Forming “partnerships”, “consulting”, “networking”, and building “relationships” – these are the bywords of a new generation of the New Zealand public policy practices and, it seems, the new face of New Public Management (NPM). Interestingly, relationships-based policy was advocated since the 1980s by feminist scholars as a means to bridge the gap between the state and socially marginalised groups. Against the backdrop of NPM, relational policymaking is an anomaly; these inclusive – indeed, feminised? – practices exist against a dominantly masculinist organisational culture and state ideology that are contrary to values of equity. If, in the past, policy tended to exclude marginal voices, today it is the terms of inclusion that need to be scrutinised. The proposed project seeks to examine the NZ state’s use of relational policymaking with marginalised groups. The core questions it asks are: What are the ideological contexts for relationship-based policy making in contemporary public sector practices? Do they contradict or further goals of inclusive democracy for marginalised groups/interests?

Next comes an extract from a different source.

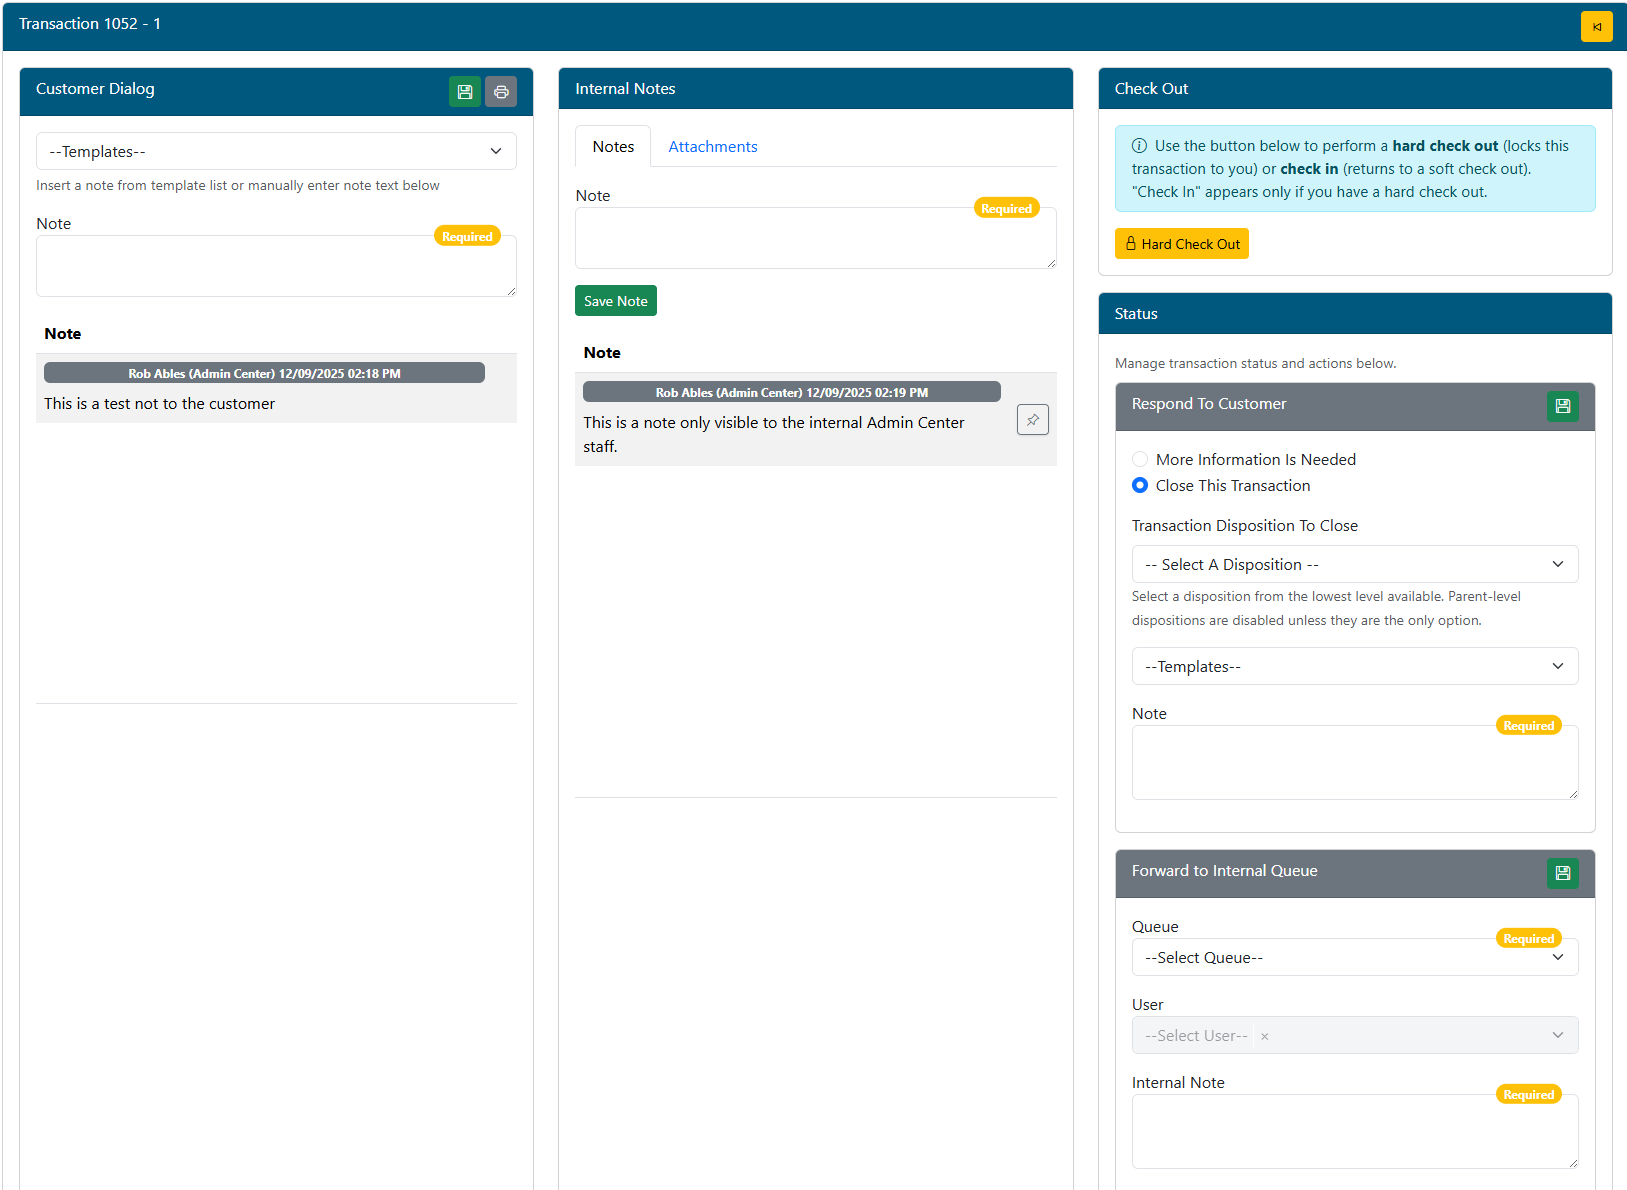This screenshot has height=1190, width=1627.
Task: Save the Forward to Internal Queue section
Action: click(1562, 873)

The questions raised here – about state practices and inclusiveness – are fundamental to the challenges of diversity in New Zealand today. The state is still the central locus where responsiveness to minority voices is ‘managed’. By employing feminist frameworks, the study goes beyond examining if relational practices ‘work or not’ to interrogating relationships between the neo-liberal state and marginal citizens in terms of meanings, ideologies, and rights/claims/obligations. Theoretically, the study will offer critical, particularly critical gendered perspectives, to the body of work on NPM, where such contributions are still nascent.

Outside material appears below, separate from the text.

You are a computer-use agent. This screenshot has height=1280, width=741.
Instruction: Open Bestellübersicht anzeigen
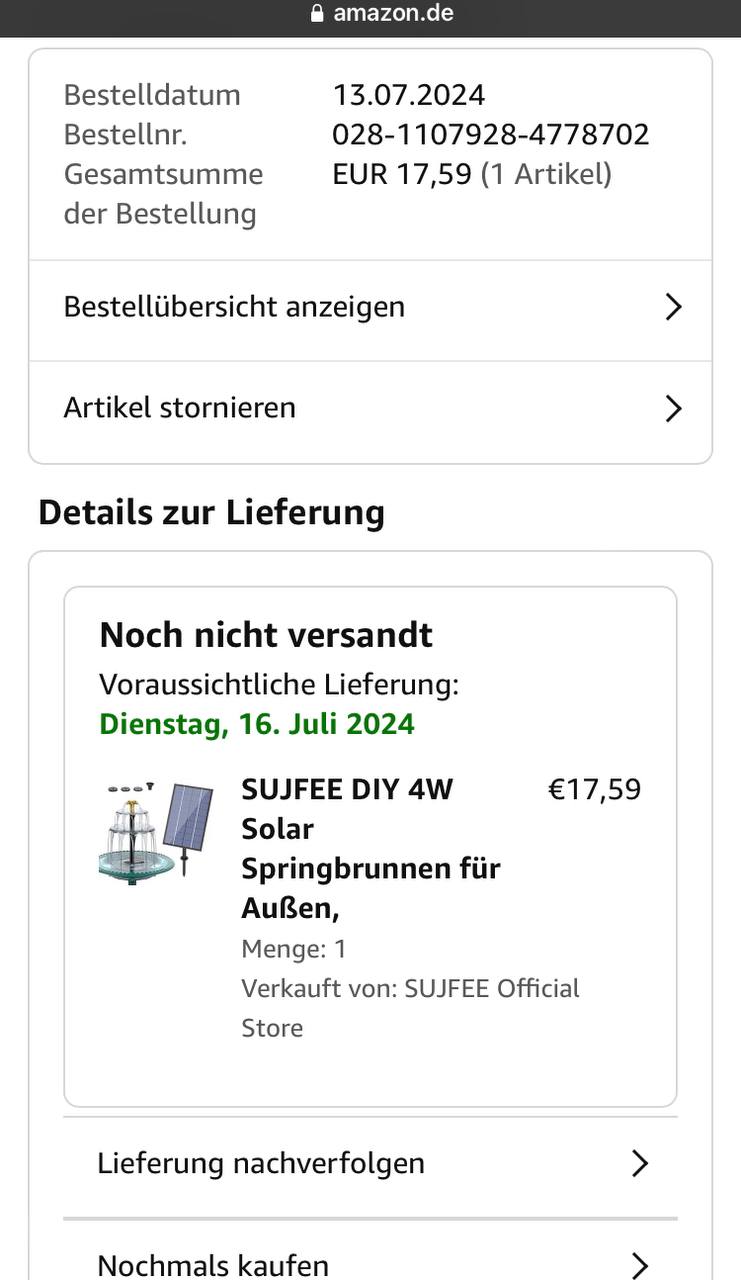(234, 307)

The core question will be addressed through the empirical analyses of two policy cases: (a) The New Zealand Settlement Strategy (2003), aimed at new migrants, and (b) The Action Plan for New Zealand Women (2004). Both policies share commonalities: they set the agenda for a series of actions with non-mainstream groups, and they were designed following extensive consultation. In language, implied rhetoric and practice, both these policies symbolise relational-based policy. The analysis of the policy cases has the following aims:

  1. to identify the use of relational practices in the policy-making process;
  2. to examine policy makers’ and stakeholders’ interpretations of relationships-based practices in these policies, and their expected purpose and outcomes;
  3. to explore the significance of these practices in the broader context of equity and power in the relationship between state and marginalised groups.

The case studies will be based on the qualitative analysis of policy documents, wider media texts, and interviews with policy makers and the spectrum of stakeholders involved in the design and implementation of these policies, and specific projects derived from these broader policies.